Here, steering and velocity do not have the typical units. Instead of [rad] and [m/s] both have integer values from 127 to -127. For steering, this corresponds to a steering range between about 45 degrees (\(\pi/4\) radians) to the left and -45 degrees (\(-\pi/4\) radians) to the right, respectively. The resultant heading change of the vehicle will also be affected by whether the front and/or rear differential locks are locked or not. For velocity, this corresponds to a range between max speed forward and max speed backward/braking, respectively. The Electronic Speed Controller (ESC) will decide whether to implemet negative velocity or brake based on the previous velocities. The absolute resulting velocity mostly depends on what gear the vehicle is in and how discharged the battery is. However, you can expect the vehicle to move at speeds between 1.7 m/s and -1.7 m/s on low gear+full battery and at speeds between 3.6 m/s and -3.6 m/s on high gear+full battery. trans_diff can be used to affect what gear the vehicle is in and which differetial locks are on. Finally, ctrl is a field that is only important when receiving reports from the Teensy where it is used to communicate whether: 1. the TX2 has been detected by the Teensy to be idle 2. the RC remote is disconnected 3. the RC remote is in override mode

Since it’s a bit complicated to write controllers that compute steering and velocity in a range from [-127, 127] and set the right bit in trans_diff we have added methods to the ActuationInterface class in svea_core/src/svea/interfaces/actuation.py so you can conveniently affect these mechanics. In most cases, the ActuationInterface should satisfy your actuation requirements.

Software

In general, many of the basic funcions needed on the SVEA platform have convenient python interfaces. You can see them in svea_core/src/svea/.
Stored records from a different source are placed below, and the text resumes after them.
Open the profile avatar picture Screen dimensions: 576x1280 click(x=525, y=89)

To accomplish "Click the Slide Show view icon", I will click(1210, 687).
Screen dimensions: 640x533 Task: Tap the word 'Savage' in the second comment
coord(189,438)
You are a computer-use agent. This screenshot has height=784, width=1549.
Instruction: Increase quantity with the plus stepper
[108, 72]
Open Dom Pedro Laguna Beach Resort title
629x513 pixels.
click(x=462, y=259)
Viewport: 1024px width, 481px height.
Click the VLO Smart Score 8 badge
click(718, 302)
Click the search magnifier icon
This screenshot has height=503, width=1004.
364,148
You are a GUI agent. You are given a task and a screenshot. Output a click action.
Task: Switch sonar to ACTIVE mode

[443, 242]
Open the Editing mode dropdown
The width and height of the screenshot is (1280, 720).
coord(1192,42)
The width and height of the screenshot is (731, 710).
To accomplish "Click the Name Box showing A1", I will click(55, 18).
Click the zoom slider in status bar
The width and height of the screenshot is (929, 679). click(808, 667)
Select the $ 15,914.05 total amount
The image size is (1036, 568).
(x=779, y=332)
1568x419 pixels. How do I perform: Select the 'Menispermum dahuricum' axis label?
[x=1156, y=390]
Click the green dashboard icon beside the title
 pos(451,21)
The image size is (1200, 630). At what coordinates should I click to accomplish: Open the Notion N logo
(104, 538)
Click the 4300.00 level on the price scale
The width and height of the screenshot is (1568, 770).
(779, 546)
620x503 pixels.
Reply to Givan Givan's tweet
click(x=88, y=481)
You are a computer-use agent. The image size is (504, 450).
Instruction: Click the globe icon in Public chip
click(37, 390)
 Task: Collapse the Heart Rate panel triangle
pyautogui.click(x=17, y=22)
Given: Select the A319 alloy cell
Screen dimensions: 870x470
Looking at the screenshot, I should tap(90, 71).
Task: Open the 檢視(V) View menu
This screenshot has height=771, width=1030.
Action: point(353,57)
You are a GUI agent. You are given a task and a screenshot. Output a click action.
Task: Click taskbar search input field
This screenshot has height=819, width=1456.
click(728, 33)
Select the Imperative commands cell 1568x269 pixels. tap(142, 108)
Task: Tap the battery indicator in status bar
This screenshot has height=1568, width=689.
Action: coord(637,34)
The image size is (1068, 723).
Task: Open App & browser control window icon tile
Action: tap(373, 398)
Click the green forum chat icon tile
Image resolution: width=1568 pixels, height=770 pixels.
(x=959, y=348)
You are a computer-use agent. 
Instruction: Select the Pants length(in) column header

For the SVEA platform’s library, we have focused on wrapping ROS-related tasks with clean python interface objects. To handle ROS’ asynchronous nature, we always thread the callback functions inside of these interface objects. This means that once an interface object has been initialized and started (using a method that’s always called start()), a callback that is running on a separate thread will take data that is communicated via ROS and update an object variable that is accessible to the scope where the object was instanstiated. Since each of these object’s callbacks run on a separate thread, we can run the interface objects in the same thread and access all of their data from one script. This has many benefits, but the most important ones are:

1. We can program/script in the more common Python OOP style, instead of conforming to the traditional rospy style of designing a web of ROS nodes
2. We can do a task with a single script
3. We only need to debug from a single script
4. We can actually use debuggers like pdb in this single script
5. We can write this script to look more like how we view problems on a high-level.

In addition, we have written these python interface objects to be agnostic to whether you are running your script in simulation or on the real vehicle. To do this, we have designed the simulation environment to match the information signals of the actual vehicle. This means that after testing your script in simulation, to test it on the real car, you simply need to stop running the simulation node and include some hardware-related launch files in your project launch. For more details, see the Going from simulation to real section in the repo’s README. Note, even though we have put in the effort to match the simulation information signals to the real cars, the real car will still run differently than the simulation. This is could be due to the real car’s physics being different/more rich than our model and low level software phenomenon in the Arduino and speed controller firmware that we have deemed both too complex and too inconsequential to include in the simulation.

Instead of taking my word for it, take a look for yourself! In the next tutorial, we will guide you through an example where you will adjust a script in simulation and then run it on a real vehicle.